Lovely little Rowen.

Twee jaar, 88 cm en een kilo of 13. Stilaan te groot om nog little genoemd te worden, maar gelukkig voor altijd ‘kleine broer’. De liefste mini van de planeet. En de mooiste. En de schattigste. Mijn koddig koddigaardje. Die lipjes, die wimpers, die zachte haartjes, dat lachje,… Hij weet wat hij wil en misschien nog beter wat niet. Hij zalft en hij slaat. Zijn broer meestal. Hij kirt en hij krijst. Dartelt door het leven. Aait baby’s liefdevol over het hoofd en houdt z’n medepeuters van hun middagdut in de crèche. Begrijpt alles (of toch veel), maar oefent nog om zelf iets deftigs te zeggen.
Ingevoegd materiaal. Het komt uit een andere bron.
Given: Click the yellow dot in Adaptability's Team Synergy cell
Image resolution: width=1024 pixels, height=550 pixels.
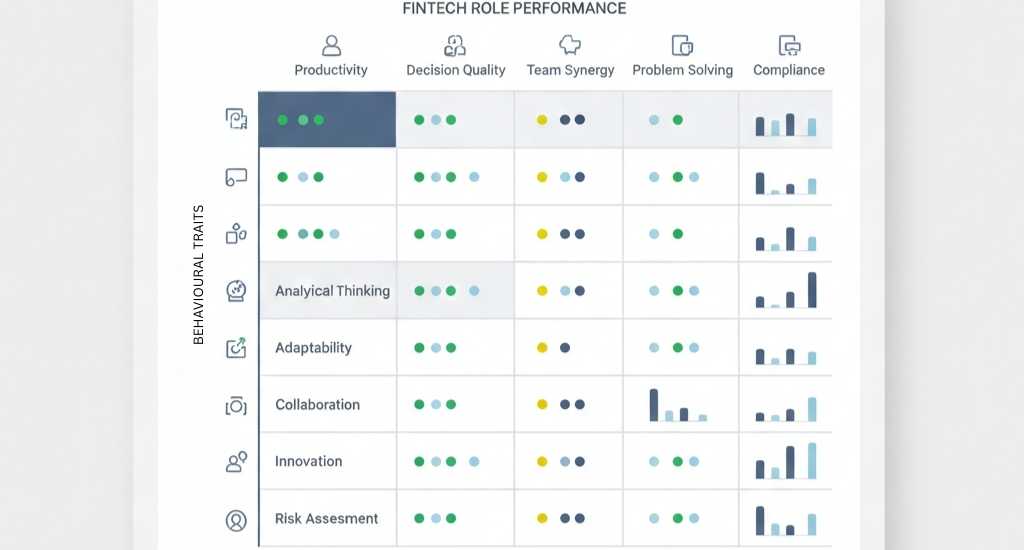Looking at the screenshot, I should click(542, 348).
Mama, papa, boom, appel, koek, (ni) warm, nat, kom, op, sjtoe(l), paasj (paard), aasj (jas en eitje), bjoeh (broer), zon, maan, cjeche (crèche), apa (opa), bambam (bobonne), open, heppen (helpen) en tuh (tut). Dat is ruwweg de huidige woordenschat. Zwaar verslaafd trouwens aan dat laatste object.

‘Mama kwijt’ is zijn favoriete bedtime story. Als hij slaapt, ronkt hij een beetje en als hij wakker wordt, is hij compleet doorweekt. Komt omdat ie voor middernacht nog twee volle papflesjes naar binnen werkt. Hij drinkt overdag het liefst sojamelk en zou zich ziek eten aan penne, dinokoeken en chocolade. Hij houdt van auto’s, Masha en de beer, maar vooral van playmobilmannetjes in vrachtwagencabines en helikoptercockpits proppen. Zalig om te zien met hoeveel geduld en finesse hij daarmee bezig kan zijn.
En wij houden van hem. Niet normaal. Al twee jaar lang. En elke dag een beetje meer.
Gelukkige verjaardag Lovely little Rowen!